乙女のダイエット大作戦
悔し涙を流す、くいなの周りにモクモクと紫色の煙が沸き出した。
思いもよらぬ光景にイブは声を上げる。
「こ、これは、一体何が起きたっ!?」
【大丈夫ビッチ】
動揺するイブたちに対して、手を上げたのは美少年全裸天使アダム。
【新房くいなは攻略キャラを守れなかったことで、悪魔との契約が切れたビッチ。
彼女はゲームの世界の人間である『新房くいな』ではなく、本当の彼女の姿に戻るビッチ】
そして、紫煙が消え去り、一人の女の子が現れた。
その姿を見て、イブは思わず呟いた。
「これは……、ちょっと太り過ぎだろう」
「ふえーん、やっぱりそういうと思ったのね!」
それはちょっとどころではなく、激太りしていた。
横幅がすごかった。二の腕が脂肪で、はち切れんばかりだった。腹のあたりはもう見るも無残な様子だった。

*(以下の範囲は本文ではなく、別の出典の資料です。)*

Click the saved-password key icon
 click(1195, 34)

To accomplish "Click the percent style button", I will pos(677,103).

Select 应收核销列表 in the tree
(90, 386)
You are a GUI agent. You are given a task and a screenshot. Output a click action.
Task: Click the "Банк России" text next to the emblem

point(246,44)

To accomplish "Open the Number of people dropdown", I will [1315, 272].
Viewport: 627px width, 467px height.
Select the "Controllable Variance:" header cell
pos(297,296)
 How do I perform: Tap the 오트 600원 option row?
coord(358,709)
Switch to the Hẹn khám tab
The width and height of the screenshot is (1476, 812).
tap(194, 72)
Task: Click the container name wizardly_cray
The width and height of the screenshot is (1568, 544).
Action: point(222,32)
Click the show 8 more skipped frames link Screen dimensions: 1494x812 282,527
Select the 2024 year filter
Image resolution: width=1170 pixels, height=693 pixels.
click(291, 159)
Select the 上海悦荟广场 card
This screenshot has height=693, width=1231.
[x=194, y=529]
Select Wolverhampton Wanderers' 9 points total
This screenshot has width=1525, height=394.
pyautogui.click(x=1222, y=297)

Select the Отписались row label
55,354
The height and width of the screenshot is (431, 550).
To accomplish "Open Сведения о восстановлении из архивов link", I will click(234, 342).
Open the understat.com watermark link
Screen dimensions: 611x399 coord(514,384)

生活習慣病待ったなしの危険な女の子、それが新房くいなの本当の姿だったのだ。
突然現れた彼女を見て反応したのが、ジェノ婆さんだ。
「美代子しゃん!? 美代子しゃんじゃ!」
現れた真くいなに、ジェノ婆さんは騒ぎ出した。
その様子に、七瀬はやれやれ、と呆れながら首をふった。
「また言っているよ、このお婆ちゃんは。もう誰でも美代子さんなんだねぇ」
「いや、違うぞ」
七瀬の言葉を訂正したのはイブだ。
「聞いたことがある。ジェノ婆さんには孫がいたはずだ。確か、その名前は美代子。もしかして、貴様がその美代子ではないのか?」
イブに問われた彼女は、迷いながらも、こっくりと頷いた。
「うう、そうなのね。あたしの本当の名前は、美代子。……川本ジェノバの孫娘、川本美代子なのね」
「やはり、そうか。では、聞かせろ。貴様はどういう経緯でこのようなことをしでかしたのだ?」
「うう、これには深い訳があるのね……」
美代子は訥々と、悲しい過去を語り出した。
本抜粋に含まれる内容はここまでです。